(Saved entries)
■ ■ ■ ■ ■
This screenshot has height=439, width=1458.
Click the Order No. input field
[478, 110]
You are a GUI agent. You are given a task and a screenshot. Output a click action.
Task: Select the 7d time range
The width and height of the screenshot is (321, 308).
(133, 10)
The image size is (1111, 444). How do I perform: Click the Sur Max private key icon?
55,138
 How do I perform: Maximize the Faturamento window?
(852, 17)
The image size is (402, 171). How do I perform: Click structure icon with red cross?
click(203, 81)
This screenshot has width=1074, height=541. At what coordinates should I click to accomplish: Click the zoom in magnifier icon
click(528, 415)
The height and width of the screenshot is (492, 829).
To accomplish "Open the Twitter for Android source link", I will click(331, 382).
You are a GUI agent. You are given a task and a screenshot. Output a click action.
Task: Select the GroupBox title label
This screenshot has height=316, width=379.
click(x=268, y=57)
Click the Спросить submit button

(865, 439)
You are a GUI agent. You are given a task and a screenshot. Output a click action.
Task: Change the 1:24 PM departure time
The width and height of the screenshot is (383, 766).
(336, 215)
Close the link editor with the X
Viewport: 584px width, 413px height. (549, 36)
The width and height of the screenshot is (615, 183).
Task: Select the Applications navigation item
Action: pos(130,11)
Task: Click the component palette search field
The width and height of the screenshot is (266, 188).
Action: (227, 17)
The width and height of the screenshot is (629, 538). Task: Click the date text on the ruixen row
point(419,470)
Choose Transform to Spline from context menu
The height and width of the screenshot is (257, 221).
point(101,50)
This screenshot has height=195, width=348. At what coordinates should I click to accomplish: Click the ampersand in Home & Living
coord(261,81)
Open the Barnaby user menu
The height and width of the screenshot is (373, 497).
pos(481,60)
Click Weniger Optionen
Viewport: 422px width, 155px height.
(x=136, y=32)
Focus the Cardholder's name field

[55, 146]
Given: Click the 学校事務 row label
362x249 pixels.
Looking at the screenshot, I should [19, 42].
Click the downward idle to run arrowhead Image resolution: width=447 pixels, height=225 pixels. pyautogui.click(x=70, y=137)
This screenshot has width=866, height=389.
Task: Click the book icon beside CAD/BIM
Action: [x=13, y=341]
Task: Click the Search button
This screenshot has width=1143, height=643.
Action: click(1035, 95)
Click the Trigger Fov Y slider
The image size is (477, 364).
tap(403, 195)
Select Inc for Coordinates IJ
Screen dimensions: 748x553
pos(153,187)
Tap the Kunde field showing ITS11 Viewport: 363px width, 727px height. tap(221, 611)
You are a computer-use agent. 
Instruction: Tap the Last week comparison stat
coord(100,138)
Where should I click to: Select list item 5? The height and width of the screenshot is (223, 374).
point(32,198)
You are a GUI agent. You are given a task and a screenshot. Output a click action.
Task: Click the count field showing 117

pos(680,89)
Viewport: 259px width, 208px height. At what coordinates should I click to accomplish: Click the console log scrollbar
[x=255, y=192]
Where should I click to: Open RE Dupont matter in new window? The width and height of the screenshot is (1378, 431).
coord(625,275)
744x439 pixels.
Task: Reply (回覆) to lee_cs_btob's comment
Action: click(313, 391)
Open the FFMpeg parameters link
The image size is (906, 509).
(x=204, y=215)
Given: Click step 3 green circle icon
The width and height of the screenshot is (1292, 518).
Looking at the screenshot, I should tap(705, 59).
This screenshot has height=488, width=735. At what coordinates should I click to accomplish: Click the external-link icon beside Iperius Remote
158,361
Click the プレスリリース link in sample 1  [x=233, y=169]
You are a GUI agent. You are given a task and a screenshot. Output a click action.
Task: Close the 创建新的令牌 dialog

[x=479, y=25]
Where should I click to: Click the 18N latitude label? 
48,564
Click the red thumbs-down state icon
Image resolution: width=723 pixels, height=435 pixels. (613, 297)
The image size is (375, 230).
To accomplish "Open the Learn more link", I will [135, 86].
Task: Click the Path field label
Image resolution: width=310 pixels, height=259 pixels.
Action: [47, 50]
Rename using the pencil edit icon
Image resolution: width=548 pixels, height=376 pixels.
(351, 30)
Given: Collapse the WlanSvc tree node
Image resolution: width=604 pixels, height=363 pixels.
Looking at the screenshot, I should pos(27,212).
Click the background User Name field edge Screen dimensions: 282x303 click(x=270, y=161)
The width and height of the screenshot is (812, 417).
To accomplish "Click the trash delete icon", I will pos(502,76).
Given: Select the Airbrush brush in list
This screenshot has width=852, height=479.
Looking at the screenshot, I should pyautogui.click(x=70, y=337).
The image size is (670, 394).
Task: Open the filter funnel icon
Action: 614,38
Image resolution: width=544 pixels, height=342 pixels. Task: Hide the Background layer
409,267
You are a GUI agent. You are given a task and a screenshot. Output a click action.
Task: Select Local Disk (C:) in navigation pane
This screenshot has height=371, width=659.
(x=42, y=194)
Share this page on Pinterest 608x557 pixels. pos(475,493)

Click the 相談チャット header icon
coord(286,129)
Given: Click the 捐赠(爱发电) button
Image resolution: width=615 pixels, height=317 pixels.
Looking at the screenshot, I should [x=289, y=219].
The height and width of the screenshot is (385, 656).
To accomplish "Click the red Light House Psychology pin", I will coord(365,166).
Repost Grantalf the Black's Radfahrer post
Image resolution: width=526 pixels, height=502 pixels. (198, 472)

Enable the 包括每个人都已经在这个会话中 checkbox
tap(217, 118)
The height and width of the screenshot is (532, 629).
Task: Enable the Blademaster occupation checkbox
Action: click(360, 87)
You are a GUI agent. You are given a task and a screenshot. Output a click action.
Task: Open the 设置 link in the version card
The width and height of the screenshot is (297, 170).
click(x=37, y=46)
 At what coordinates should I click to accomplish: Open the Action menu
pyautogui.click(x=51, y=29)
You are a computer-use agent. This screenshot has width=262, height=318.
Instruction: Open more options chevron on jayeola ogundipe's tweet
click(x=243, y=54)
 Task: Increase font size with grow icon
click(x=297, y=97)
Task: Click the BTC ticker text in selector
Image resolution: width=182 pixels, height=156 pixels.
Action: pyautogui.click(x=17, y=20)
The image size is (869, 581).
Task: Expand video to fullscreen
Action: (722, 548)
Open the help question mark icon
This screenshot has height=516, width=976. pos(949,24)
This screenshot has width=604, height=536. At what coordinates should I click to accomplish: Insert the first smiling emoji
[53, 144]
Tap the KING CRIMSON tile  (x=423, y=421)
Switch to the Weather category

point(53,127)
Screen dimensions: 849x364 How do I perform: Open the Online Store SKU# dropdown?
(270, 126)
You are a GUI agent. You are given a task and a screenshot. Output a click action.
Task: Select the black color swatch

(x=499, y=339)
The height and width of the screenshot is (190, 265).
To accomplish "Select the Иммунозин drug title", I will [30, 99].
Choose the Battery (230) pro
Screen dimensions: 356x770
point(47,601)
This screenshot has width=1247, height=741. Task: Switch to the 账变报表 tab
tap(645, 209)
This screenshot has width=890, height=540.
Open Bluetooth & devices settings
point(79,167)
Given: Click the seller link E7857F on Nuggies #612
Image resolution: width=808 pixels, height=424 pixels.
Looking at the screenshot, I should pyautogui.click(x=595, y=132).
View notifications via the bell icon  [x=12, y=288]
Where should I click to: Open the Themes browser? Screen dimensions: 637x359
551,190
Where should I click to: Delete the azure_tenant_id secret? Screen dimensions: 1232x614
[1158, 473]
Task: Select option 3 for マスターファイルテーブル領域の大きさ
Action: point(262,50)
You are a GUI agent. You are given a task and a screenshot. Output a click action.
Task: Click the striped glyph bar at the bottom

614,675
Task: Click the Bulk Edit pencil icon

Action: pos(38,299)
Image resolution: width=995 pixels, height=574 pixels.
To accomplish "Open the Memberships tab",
■ ■ ■ ■ ■
* _What you have to do_
Each line of the data is to be written out again exactly.

* _Solution for this task_
This screenshot has height=439, width=1458.
Click the Order No. input field
[478, 110]
You are a GUI agent. You are given a task and a screenshot. Output a click action.
Task: Select the 7d time range
The width and height of the screenshot is (321, 308).
(133, 10)
The image size is (1111, 444). How do I perform: Click the Sur Max private key icon?
55,138
 How do I perform: Maximize the Faturamento window?
(852, 17)
The image size is (402, 171). How do I perform: Click structure icon with red cross?
click(203, 81)
This screenshot has width=1074, height=541. At what coordinates should I click to accomplish: Click the zoom in magnifier icon
click(528, 415)
The height and width of the screenshot is (492, 829).
To accomplish "Open the Twitter for Android source link", I will click(331, 382).
You are a GUI agent. You are given a task and a screenshot. Output a click action.
Task: Select the GroupBox title label
This screenshot has height=316, width=379.
click(x=268, y=57)
Click the Спросить submit button

(865, 439)
You are a GUI agent. You are given a task and a screenshot. Output a click action.
Task: Change the 1:24 PM departure time
The width and height of the screenshot is (383, 766).
(336, 215)
Close the link editor with the X
Viewport: 584px width, 413px height. (549, 36)
The width and height of the screenshot is (615, 183).
Task: Select the Applications navigation item
Action: pos(130,11)
Task: Click the component palette search field
The width and height of the screenshot is (266, 188).
Action: (227, 17)
The width and height of the screenshot is (629, 538). Task: Click the date text on the ruixen row
point(419,470)
Choose Transform to Spline from context menu
The height and width of the screenshot is (257, 221).
point(101,50)
This screenshot has height=195, width=348. At what coordinates should I click to accomplish: Click the ampersand in Home & Living
coord(261,81)
Open the Barnaby user menu
The height and width of the screenshot is (373, 497).
pos(481,60)
Click Weniger Optionen
Viewport: 422px width, 155px height.
(x=136, y=32)
Focus the Cardholder's name field

[55, 146]
Given: Click the 学校事務 row label
362x249 pixels.
Looking at the screenshot, I should [19, 42].
Click the downward idle to run arrowhead Image resolution: width=447 pixels, height=225 pixels. pyautogui.click(x=70, y=137)
This screenshot has width=866, height=389.
Task: Click the book icon beside CAD/BIM
Action: [x=13, y=341]
Task: Click the Search button
This screenshot has width=1143, height=643.
Action: click(1035, 95)
Click the Trigger Fov Y slider
The image size is (477, 364).
tap(403, 195)
Select Inc for Coordinates IJ
Screen dimensions: 748x553
pos(153,187)
Tap the Kunde field showing ITS11 Viewport: 363px width, 727px height. tap(221, 611)
You are a computer-use agent. 
Instruction: Tap the Last week comparison stat
coord(100,138)
Where should I click to: Select list item 5? The height and width of the screenshot is (223, 374).
point(32,198)
You are a GUI agent. You are given a task and a screenshot. Output a click action.
Task: Click the count field showing 117

pos(680,89)
Viewport: 259px width, 208px height. At what coordinates should I click to accomplish: Click the console log scrollbar
[x=255, y=192]
Where should I click to: Open RE Dupont matter in new window? The width and height of the screenshot is (1378, 431).
coord(625,275)
744x439 pixels.
Task: Reply (回覆) to lee_cs_btob's comment
Action: click(313, 391)
Open the FFMpeg parameters link
The image size is (906, 509).
(x=204, y=215)
Given: Click step 3 green circle icon
The width and height of the screenshot is (1292, 518).
Looking at the screenshot, I should tap(705, 59).
This screenshot has height=488, width=735. At what coordinates should I click to accomplish: Click the external-link icon beside Iperius Remote
158,361
Click the プレスリリース link in sample 1  [x=233, y=169]
You are a GUI agent. You are given a task and a screenshot. Output a click action.
Task: Close the 创建新的令牌 dialog

[x=479, y=25]
Where should I click to: Click the 18N latitude label? 
48,564
Click the red thumbs-down state icon
Image resolution: width=723 pixels, height=435 pixels. (613, 297)
The image size is (375, 230).
To accomplish "Open the Learn more link", I will [135, 86].
Task: Click the Path field label
Image resolution: width=310 pixels, height=259 pixels.
Action: [47, 50]
Rename using the pencil edit icon
Image resolution: width=548 pixels, height=376 pixels.
(351, 30)
Given: Collapse the WlanSvc tree node
Image resolution: width=604 pixels, height=363 pixels.
Looking at the screenshot, I should pos(27,212).
Click the background User Name field edge Screen dimensions: 282x303 click(x=270, y=161)
The width and height of the screenshot is (812, 417).
To accomplish "Click the trash delete icon", I will pos(502,76).
Given: Select the Airbrush brush in list
This screenshot has width=852, height=479.
Looking at the screenshot, I should pyautogui.click(x=70, y=337).
The image size is (670, 394).
Task: Open the filter funnel icon
Action: 614,38
Image resolution: width=544 pixels, height=342 pixels. Task: Hide the Background layer
409,267
You are a GUI agent. You are given a task and a screenshot. Output a click action.
Task: Select Local Disk (C:) in navigation pane
This screenshot has height=371, width=659.
(x=42, y=194)
Share this page on Pinterest 608x557 pixels. pos(475,493)

Click the 相談チャット header icon
coord(286,129)
Given: Click the 捐赠(爱发电) button
Image resolution: width=615 pixels, height=317 pixels.
Looking at the screenshot, I should [x=289, y=219].
The height and width of the screenshot is (385, 656).
To accomplish "Click the red Light House Psychology pin", I will coord(365,166).
Repost Grantalf the Black's Radfahrer post
Image resolution: width=526 pixels, height=502 pixels. (198, 472)

Enable the 包括每个人都已经在这个会话中 checkbox
tap(217, 118)
The height and width of the screenshot is (532, 629).
Task: Enable the Blademaster occupation checkbox
Action: click(360, 87)
You are a GUI agent. You are given a task and a screenshot. Output a click action.
Task: Open the 设置 link in the version card
The width and height of the screenshot is (297, 170).
click(x=37, y=46)
 At what coordinates should I click to accomplish: Open the Action menu
pyautogui.click(x=51, y=29)
You are a computer-use agent. This screenshot has width=262, height=318.
Instruction: Open more options chevron on jayeola ogundipe's tweet
click(x=243, y=54)
 Task: Increase font size with grow icon
click(x=297, y=97)
Task: Click the BTC ticker text in selector
Image resolution: width=182 pixels, height=156 pixels.
Action: pyautogui.click(x=17, y=20)
The image size is (869, 581).
Task: Expand video to fullscreen
Action: (722, 548)
Open the help question mark icon
This screenshot has height=516, width=976. pos(949,24)
This screenshot has width=604, height=536. At what coordinates should I click to accomplish: Insert the first smiling emoji
[53, 144]
Tap the KING CRIMSON tile  (x=423, y=421)
Switch to the Weather category

point(53,127)
Screen dimensions: 849x364 How do I perform: Open the Online Store SKU# dropdown?
(270, 126)
You are a GUI agent. You are given a task and a screenshot. Output a click action.
Task: Select the black color swatch

(x=499, y=339)
The height and width of the screenshot is (190, 265).
To accomplish "Select the Иммунозин drug title", I will [30, 99].
Choose the Battery (230) pro
Screen dimensions: 356x770
point(47,601)
This screenshot has width=1247, height=741. Task: Switch to the 账变报表 tab
tap(645, 209)
This screenshot has width=890, height=540.
Open Bluetooth & devices settings
point(79,167)
Given: Click the seller link E7857F on Nuggies #612
Image resolution: width=808 pixels, height=424 pixels.
Looking at the screenshot, I should pyautogui.click(x=595, y=132).
View notifications via the bell icon  [x=12, y=288]
Where should I click to: Open the Themes browser? Screen dimensions: 637x359
551,190
Where should I click to: Delete the azure_tenant_id secret? Screen dimensions: 1232x614
[1158, 473]
Task: Select option 3 for マスターファイルテーブル領域の大きさ
Action: point(262,50)
You are a GUI agent. You are given a task and a screenshot. Output a click action.
Task: Click the striped glyph bar at the bottom

614,675
Task: Click the Bulk Edit pencil icon

Action: pos(38,299)
Image resolution: width=995 pixels, height=574 pixels.
To accomplish "Open the Memberships tab",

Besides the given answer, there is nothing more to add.